Trump administration lays out healthcare wish list

The Trump administration is encouraging the expansion of Health Savings Accounts as a way to help consumers have more power in healthcare markets and reduce the cost of insurance.

Senior administration officials announced the proposal among more than 50 other recommendations it put forward in a report titled “Reforming America’s Healthcare System Through Choice and Competition.” The recommendations include actions the administration could take, while others would require an act of Congress.

“We want maximum consumer choice of insurance products,” an official on the call said when presenting a handful of the provisions in the report.

Health Savings Accounts, or HSAs, can be filled with workers’ pre-tax earnings up to a limit. As with tax-deferred Individual Retirement Accounts or IRAs, the funds placed in HSAs can be invested long-term, but they also remain completely tax-free as long as they are used to pay medical expenses.

Under federal law, HSAs must be paired with health insurance plans that have high deductibles, but a quirk in Obamacare’s language has made it illegal to use them with catastrophic insurance plans.

Officials recommended allowing more health insurance plans to offer HSAs, allowing people to use HSAs toward the payment of their premiums, allowing people in Medicare to have them, and allowing people to contribute a greater amount of money to the plans. Under the current requirements HSAs are limited to $3,450 for an individual and $6,900 for a family.

The Trump administration argues in the report that expanding HSAs will encourage patients to shop around for lower-cost healthcare. It notes that certain parts of healthcare require emergencies, but said that changes can be made to portions of the medical system that include more routine procedures, tests, and appointments.

_PROMPT_
Copy the healthcare wish list article starting at "Trump administration lays" and ending at "cost of insurance.", changing "Trump administration" to "White House" throughout.

_EXTRACTED INFORMATION_

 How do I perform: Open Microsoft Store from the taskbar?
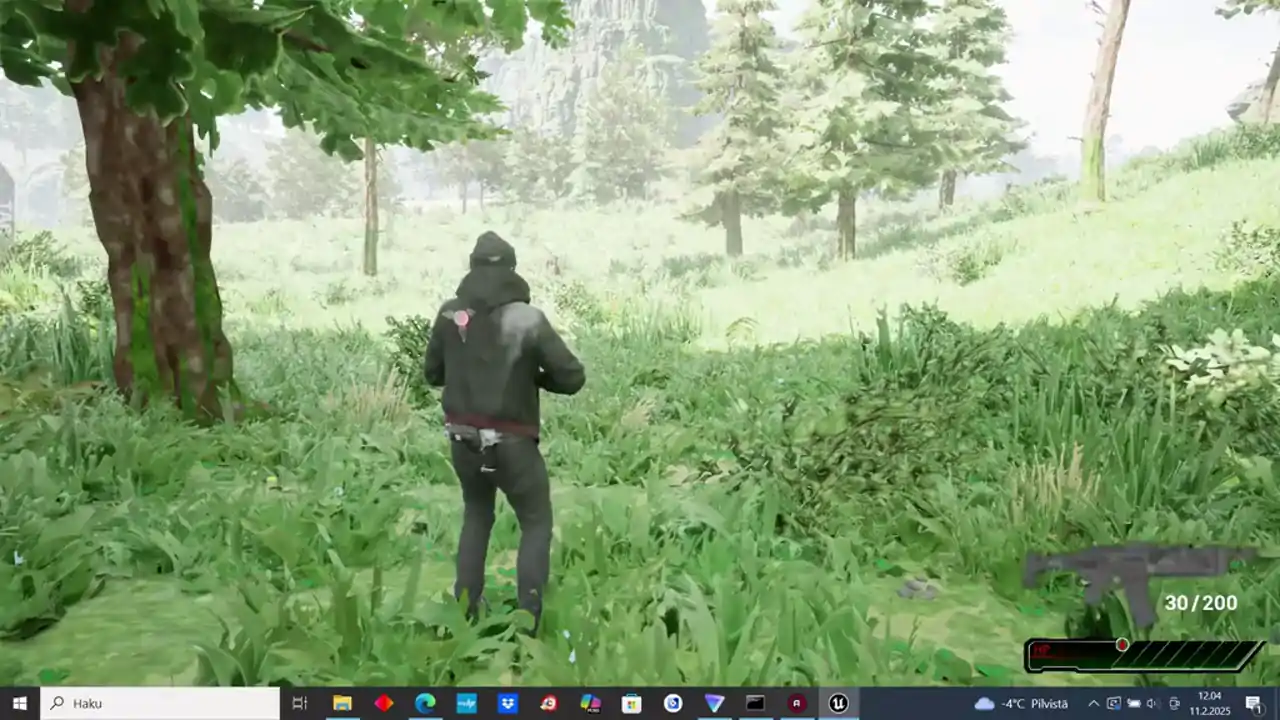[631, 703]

---

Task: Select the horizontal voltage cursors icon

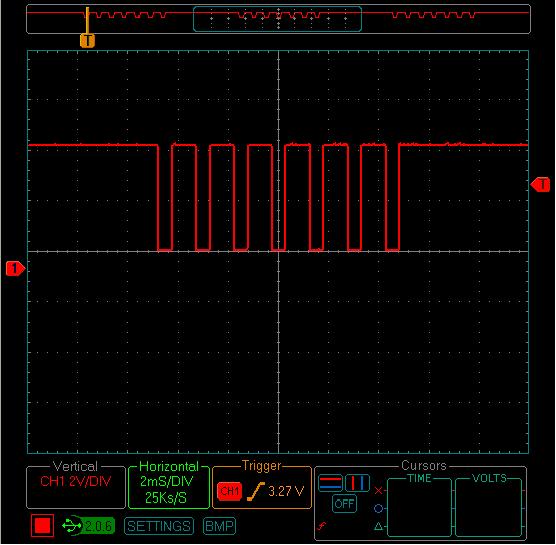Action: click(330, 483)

_RESPONSE AREA_
White House lays out healthcare wish list

The White House is encouraging the expansion of Health Savings Accounts as a way to help consumers have more power in healthcare markets and reduce the cost of insurance.